It seems a prominent politician’s Facebook account has been hacked, leading to an embarrassing series of screenshots going public. Sounds familiar, doesn’t it? Lovely Warren is in hot water, again. This time for allegedly sending out a scathing FU message to someone on Facebook – none of the reports are saying to whom the message was sent. The official response? Oh, man:

The mayor’s office says that there are several people who have access to Warren’s official and personal accounts, and she is working to see where the message in question came from.

Here is the portion of the conversation attributed to Lovely Warren’s account:

A portion of the conversation which has been attributed to Lovely Warren's account.

A portion of the conversation which has been attributed to Lovely Warren’s account.

She has since shut down both her personal and official accounts “until further notice.” So, let’s ask a few basic forensic questions.
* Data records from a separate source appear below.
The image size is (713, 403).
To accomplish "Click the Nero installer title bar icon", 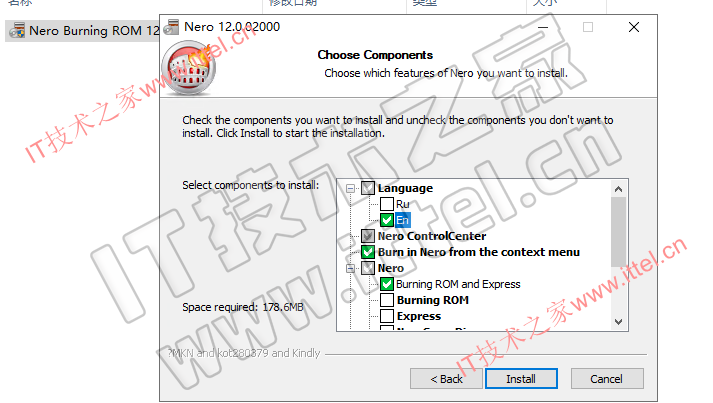I will [171, 27].
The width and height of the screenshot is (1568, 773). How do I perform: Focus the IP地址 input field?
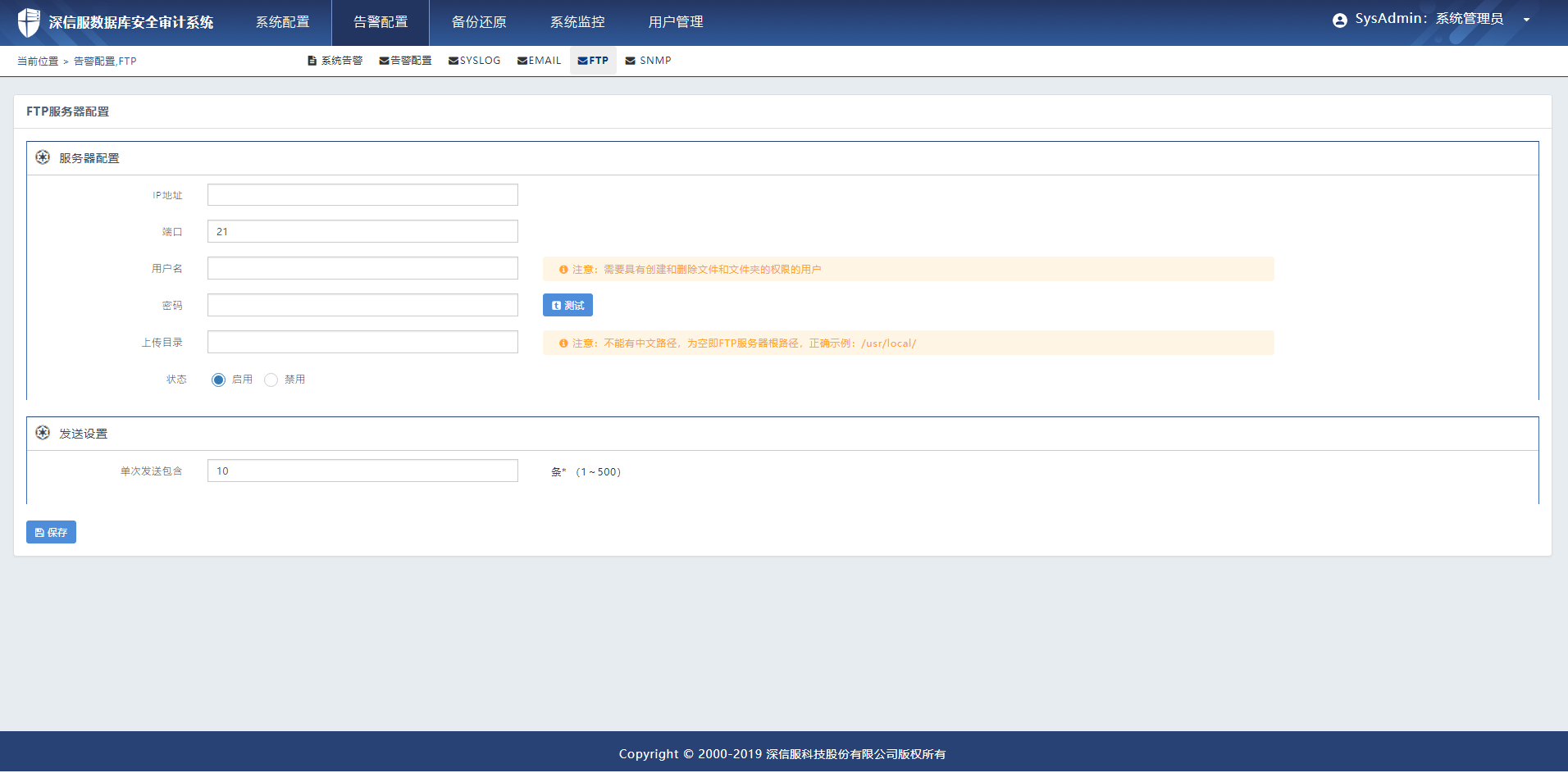(362, 195)
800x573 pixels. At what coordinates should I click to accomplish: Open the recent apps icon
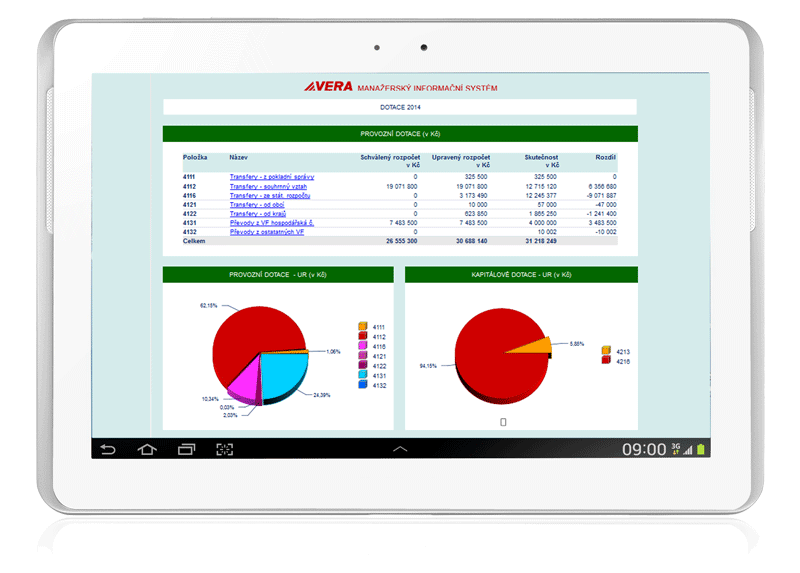pyautogui.click(x=186, y=449)
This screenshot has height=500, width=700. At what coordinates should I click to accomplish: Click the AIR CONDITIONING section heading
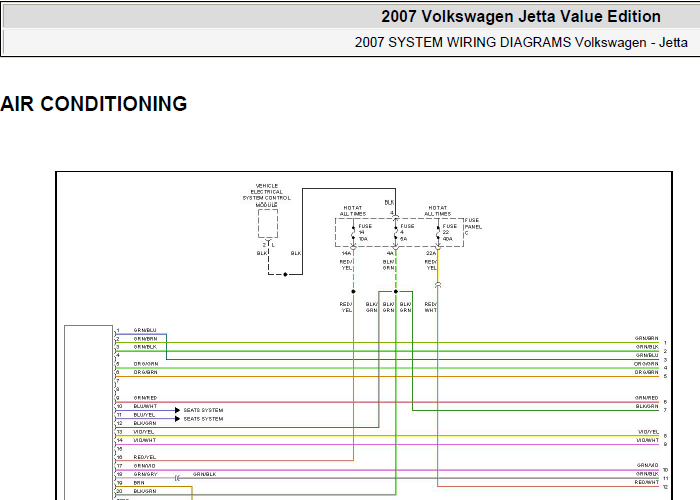click(x=94, y=104)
7 Questions for Lovely Warren

  1. According to the screenshot, this appears to be a Private Message on Facebook. To whom was this message addressed?
  2. Let’s not assume anything. Do we even know that the offending message was sent from Lovely Warren’s account? Just because the Mayor’s Office says it is so? All that I see is a “chat head” with Warren’s picture on it?
  3. If indeed it was sent from a Lovely Warren account, from which account was this sent? Her personal account or the Fan Page?
  4. If it was her personal account, Facebook keeps a record of every IP address and login, including the “user agent,” or the software being used to access the account. Has this been checked? Or not?
  5. If it was her Fan Page, these types of accounts are not allowed to message someone directly unless they’ve been written a message by that fan first. Most Fan Page admins disable messaging primarily for this reason. Why was this option not disabled on Lovely Warren’s Fan Page?
  6. Fan Pages can also have multiple editors: any number of people can use the Page and post messages. Facebook has a good breakdown of which user roles can do what, and not all of them can send messages. Are all her editors administrators?
  7. Every editor’s activity can be logged, since they’re separate user accounts. Was none of this done with the Lovely Warren Fan Page? Was everybody just logging in as Warren to access her public page?

I could prattle on about the security aspects of this. Unsecured accounts and all that. Update: There are also legal questions, which I address here. How many more and how many mission critical accounts are sharing passwords? But really, this is just dumb, dumb, dumb social media flub for which the Mayor’s Office and Lovely Warren herself need some organized answers, soon.